TASK OBJECTIVE ▸ Produce an exact copy of the data below.

EXERCISE INPUT ▸
┄┄┄┄┄┄

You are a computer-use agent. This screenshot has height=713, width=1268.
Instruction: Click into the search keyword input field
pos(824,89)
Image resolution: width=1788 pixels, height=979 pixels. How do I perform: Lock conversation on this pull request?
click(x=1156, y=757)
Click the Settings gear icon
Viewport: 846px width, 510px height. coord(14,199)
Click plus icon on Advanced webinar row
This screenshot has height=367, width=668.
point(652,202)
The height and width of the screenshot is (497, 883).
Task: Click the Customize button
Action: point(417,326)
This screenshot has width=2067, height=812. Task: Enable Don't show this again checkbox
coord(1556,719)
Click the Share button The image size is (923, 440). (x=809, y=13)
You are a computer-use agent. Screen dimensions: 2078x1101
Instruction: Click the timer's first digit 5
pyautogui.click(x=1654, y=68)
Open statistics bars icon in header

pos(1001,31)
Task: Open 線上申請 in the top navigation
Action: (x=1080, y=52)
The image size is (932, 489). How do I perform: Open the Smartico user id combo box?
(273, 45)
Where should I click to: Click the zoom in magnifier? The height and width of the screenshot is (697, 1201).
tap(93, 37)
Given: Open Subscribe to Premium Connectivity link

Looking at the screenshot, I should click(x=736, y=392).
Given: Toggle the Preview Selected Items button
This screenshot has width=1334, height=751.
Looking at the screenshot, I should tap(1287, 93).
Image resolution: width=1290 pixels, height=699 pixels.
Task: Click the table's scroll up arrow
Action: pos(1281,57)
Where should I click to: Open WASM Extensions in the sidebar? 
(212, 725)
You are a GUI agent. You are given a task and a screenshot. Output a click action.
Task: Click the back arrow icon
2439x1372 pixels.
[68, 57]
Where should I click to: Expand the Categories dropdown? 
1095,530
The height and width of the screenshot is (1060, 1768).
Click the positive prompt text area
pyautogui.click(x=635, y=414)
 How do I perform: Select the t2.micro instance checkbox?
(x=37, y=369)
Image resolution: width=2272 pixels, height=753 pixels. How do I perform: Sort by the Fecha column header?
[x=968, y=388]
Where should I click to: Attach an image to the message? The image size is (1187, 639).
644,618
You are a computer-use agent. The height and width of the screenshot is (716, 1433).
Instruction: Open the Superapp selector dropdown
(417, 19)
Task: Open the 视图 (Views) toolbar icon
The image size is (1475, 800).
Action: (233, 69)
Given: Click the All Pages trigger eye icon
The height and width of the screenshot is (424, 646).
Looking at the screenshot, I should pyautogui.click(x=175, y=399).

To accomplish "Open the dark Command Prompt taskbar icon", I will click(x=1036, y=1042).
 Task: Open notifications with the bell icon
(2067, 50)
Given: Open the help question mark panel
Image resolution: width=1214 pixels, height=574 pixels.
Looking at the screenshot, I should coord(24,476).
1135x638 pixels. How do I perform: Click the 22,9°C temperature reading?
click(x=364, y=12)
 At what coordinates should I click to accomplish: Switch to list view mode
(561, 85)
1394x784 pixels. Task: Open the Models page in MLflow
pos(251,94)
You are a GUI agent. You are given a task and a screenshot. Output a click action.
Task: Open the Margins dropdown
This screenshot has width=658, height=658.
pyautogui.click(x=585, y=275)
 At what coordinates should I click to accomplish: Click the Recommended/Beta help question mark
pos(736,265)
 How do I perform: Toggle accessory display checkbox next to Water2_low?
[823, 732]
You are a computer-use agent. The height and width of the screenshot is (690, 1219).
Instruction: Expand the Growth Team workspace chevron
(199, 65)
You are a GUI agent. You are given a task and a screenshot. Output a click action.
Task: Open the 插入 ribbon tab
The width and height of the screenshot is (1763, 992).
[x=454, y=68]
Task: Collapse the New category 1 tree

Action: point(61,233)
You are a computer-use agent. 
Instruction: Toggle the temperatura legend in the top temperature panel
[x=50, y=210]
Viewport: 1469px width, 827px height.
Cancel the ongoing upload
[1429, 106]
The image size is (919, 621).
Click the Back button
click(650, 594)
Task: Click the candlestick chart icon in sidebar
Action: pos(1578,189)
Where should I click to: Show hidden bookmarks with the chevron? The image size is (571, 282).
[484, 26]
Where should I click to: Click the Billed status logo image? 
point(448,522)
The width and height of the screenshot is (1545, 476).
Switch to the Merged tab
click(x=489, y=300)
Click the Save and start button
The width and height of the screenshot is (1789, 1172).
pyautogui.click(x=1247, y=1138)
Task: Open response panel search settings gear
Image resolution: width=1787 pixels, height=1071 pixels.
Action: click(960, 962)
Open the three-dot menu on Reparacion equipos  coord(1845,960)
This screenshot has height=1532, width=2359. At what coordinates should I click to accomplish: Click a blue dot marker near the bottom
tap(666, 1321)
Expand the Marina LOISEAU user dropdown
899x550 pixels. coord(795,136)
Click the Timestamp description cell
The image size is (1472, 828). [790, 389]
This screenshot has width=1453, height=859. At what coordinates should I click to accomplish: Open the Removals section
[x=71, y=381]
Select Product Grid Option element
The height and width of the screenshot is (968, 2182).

┄┄┄┄┄┄

ANSWER TO THE PROBLEM ▸
You are a computer-use agent. This screenshot has height=713, width=1268.
Instruction: Click into the search keyword input field
pos(824,89)
Image resolution: width=1788 pixels, height=979 pixels. How do I perform: Lock conversation on this pull request?
click(x=1156, y=757)
Click the Settings gear icon
Viewport: 846px width, 510px height. coord(14,199)
Click plus icon on Advanced webinar row
This screenshot has height=367, width=668.
point(652,202)
The height and width of the screenshot is (497, 883).
Task: Click the Customize button
Action: point(417,326)
This screenshot has width=2067, height=812. Task: Enable Don't show this again checkbox
coord(1556,719)
Click the Share button The image size is (923, 440). (x=809, y=13)
You are a computer-use agent. Screen dimensions: 2078x1101
Instruction: Click the timer's first digit 5
pyautogui.click(x=1654, y=68)
Open statistics bars icon in header

pos(1001,31)
Task: Open 線上申請 in the top navigation
Action: (x=1080, y=52)
The image size is (932, 489). How do I perform: Open the Smartico user id combo box?
(273, 45)
Where should I click to: Click the zoom in magnifier? The height and width of the screenshot is (697, 1201).
tap(93, 37)
Given: Open Subscribe to Premium Connectivity link

Looking at the screenshot, I should click(x=736, y=392).
Given: Toggle the Preview Selected Items button
This screenshot has width=1334, height=751.
Looking at the screenshot, I should tap(1287, 93).
Image resolution: width=1290 pixels, height=699 pixels.
Task: Click the table's scroll up arrow
Action: pos(1281,57)
Where should I click to: Open WASM Extensions in the sidebar? 
(212, 725)
You are a GUI agent. You are given a task and a screenshot. Output a click action.
Task: Click the back arrow icon
2439x1372 pixels.
[68, 57]
Where should I click to: Expand the Categories dropdown? 
1095,530
The height and width of the screenshot is (1060, 1768).
Click the positive prompt text area
pyautogui.click(x=635, y=414)
 How do I perform: Select the t2.micro instance checkbox?
(x=37, y=369)
Image resolution: width=2272 pixels, height=753 pixels. How do I perform: Sort by the Fecha column header?
[x=968, y=388]
Where should I click to: Attach an image to the message? The image size is (1187, 639).
644,618
You are a computer-use agent. The height and width of the screenshot is (716, 1433).
Instruction: Open the Superapp selector dropdown
(417, 19)
Task: Open the 视图 (Views) toolbar icon
The image size is (1475, 800).
Action: (233, 69)
Given: Click the All Pages trigger eye icon
The height and width of the screenshot is (424, 646).
Looking at the screenshot, I should pyautogui.click(x=175, y=399).

To accomplish "Open the dark Command Prompt taskbar icon", I will click(x=1036, y=1042).
 Task: Open notifications with the bell icon
(2067, 50)
Given: Open the help question mark panel
Image resolution: width=1214 pixels, height=574 pixels.
Looking at the screenshot, I should coord(24,476).
1135x638 pixels. How do I perform: Click the 22,9°C temperature reading?
click(x=364, y=12)
 At what coordinates should I click to accomplish: Switch to list view mode
(561, 85)
1394x784 pixels. Task: Open the Models page in MLflow
pos(251,94)
You are a GUI agent. You are given a task and a screenshot. Output a click action.
Task: Open the Margins dropdown
This screenshot has width=658, height=658.
pyautogui.click(x=585, y=275)
 At what coordinates should I click to accomplish: Click the Recommended/Beta help question mark
pos(736,265)
 How do I perform: Toggle accessory display checkbox next to Water2_low?
[823, 732]
You are a computer-use agent. The height and width of the screenshot is (690, 1219).
Instruction: Expand the Growth Team workspace chevron
(199, 65)
You are a GUI agent. You are given a task and a screenshot. Output a click action.
Task: Open the 插入 ribbon tab
The width and height of the screenshot is (1763, 992).
[x=454, y=68]
Task: Collapse the New category 1 tree

Action: point(61,233)
You are a computer-use agent. 
Instruction: Toggle the temperatura legend in the top temperature panel
[x=50, y=210]
Viewport: 1469px width, 827px height.
Cancel the ongoing upload
[1429, 106]
The image size is (919, 621).
Click the Back button
click(650, 594)
Task: Click the candlestick chart icon in sidebar
Action: pos(1578,189)
Where should I click to: Show hidden bookmarks with the chevron? The image size is (571, 282).
[484, 26]
Where should I click to: Click the Billed status logo image? 
point(448,522)
The width and height of the screenshot is (1545, 476).
Switch to the Merged tab
click(x=489, y=300)
Click the Save and start button
The width and height of the screenshot is (1789, 1172).
pyautogui.click(x=1247, y=1138)
Task: Open response panel search settings gear
Image resolution: width=1787 pixels, height=1071 pixels.
Action: click(960, 962)
Open the three-dot menu on Reparacion equipos  coord(1845,960)
This screenshot has height=1532, width=2359. At what coordinates should I click to accomplish: Click a blue dot marker near the bottom
tap(666, 1321)
Expand the Marina LOISEAU user dropdown
899x550 pixels. coord(795,136)
Click the Timestamp description cell
The image size is (1472, 828). [790, 389]
This screenshot has width=1453, height=859. At what coordinates should I click to accomplish: Open the Removals section
[x=71, y=381]
Select Product Grid Option element
The height and width of the screenshot is (968, 2182).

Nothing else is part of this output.